Maybe you can save the reports as a doc and then manually transform to pdf and see if there is a difference?

Best,
Martyna

kolster · December 2, 2019, 11:13am

Hi Martyna,
Thank you very much for your notes and for looking into my challenge here. I think I pretty much reached the same conclusion by also throwing some literature pdfs into the pool. These generated all the expected pictures.
I have the challenge that I have thousands of these reports, so playing around with their generation is not my first option…
I tried to transform some of the pdfs into .png using manual upload to a conversion site on the web (https://pdf2png.com/). These I could take in using an image reader.
Is there a way of generating an image from the first page of the pdf - like printing the pdf to an image? Then cropping the image down to my desired chromatograms?
Best,
Lars

qqilihq · December 2, 2019, 11:42am

Hi Kolster,

I came up with one potential solution using the Selenium Nodes (yes, I’m biased).

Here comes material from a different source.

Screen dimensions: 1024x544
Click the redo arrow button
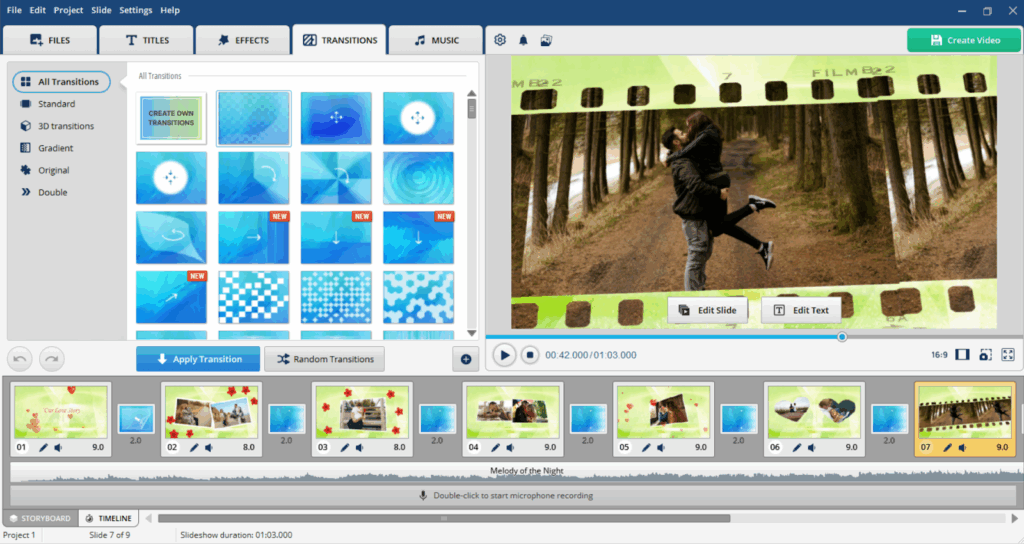[x=51, y=358]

The following workflow will load your PDF file in a web browser (I tested it with Chrome, Chromium, and Firefox on the Mac – as these all have an integrated PDF viewer) and then simply take a screenshot. It’s currently just a proof of concept, as I was interested whether this would be possible at all – and it works.

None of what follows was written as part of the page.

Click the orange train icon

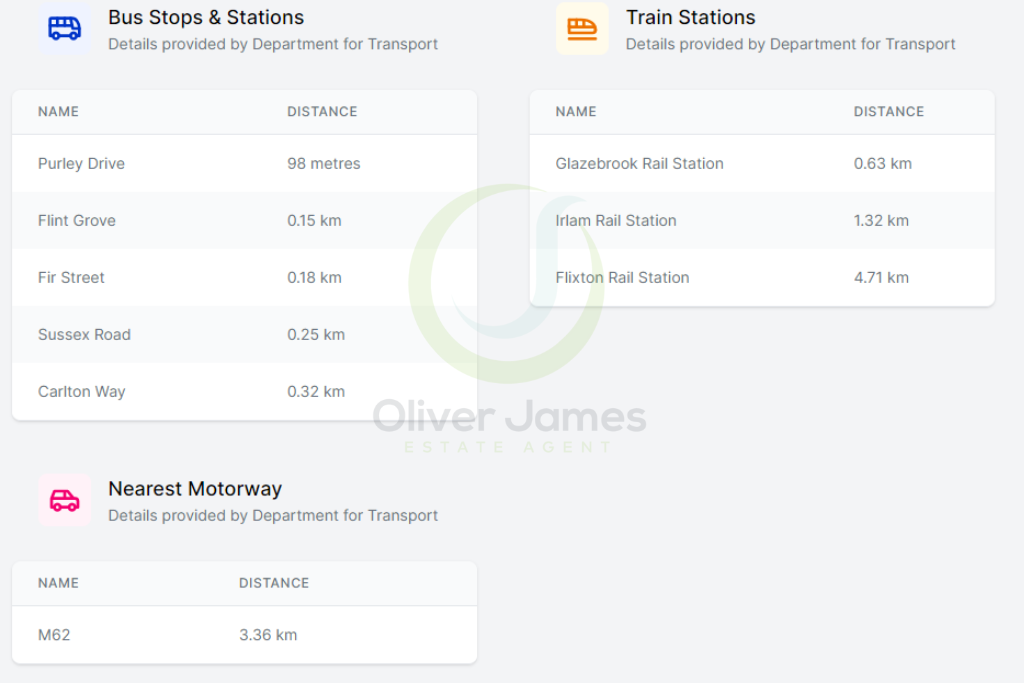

The workflow’s output will give you a table which contains the screenshot as PNG:

From there you could perform some cropping steps within KNIME to get the desired area.

To get a higher resolution, I’d try to send the key commands for zooming to the browser before taking the screenshot (and probably increase the browser window’s size using the “Window” node). You could of course also try to switch to follow-up pages as necessary and take further screenshots there. But I haven’t tried this myself.

You can find the workflow on my NodePit Space:

Best,
Philipp

Disclaimer: I’m the developer of the Selenium Nodes and the Selenium Nodes are a paid plugin to support their development. There’s a free 30-day trial for evaluation.

system · June 1, 2020, 11:50pm

This topic was automatically closed 182 days after the last reply. New replies are no longer allowed.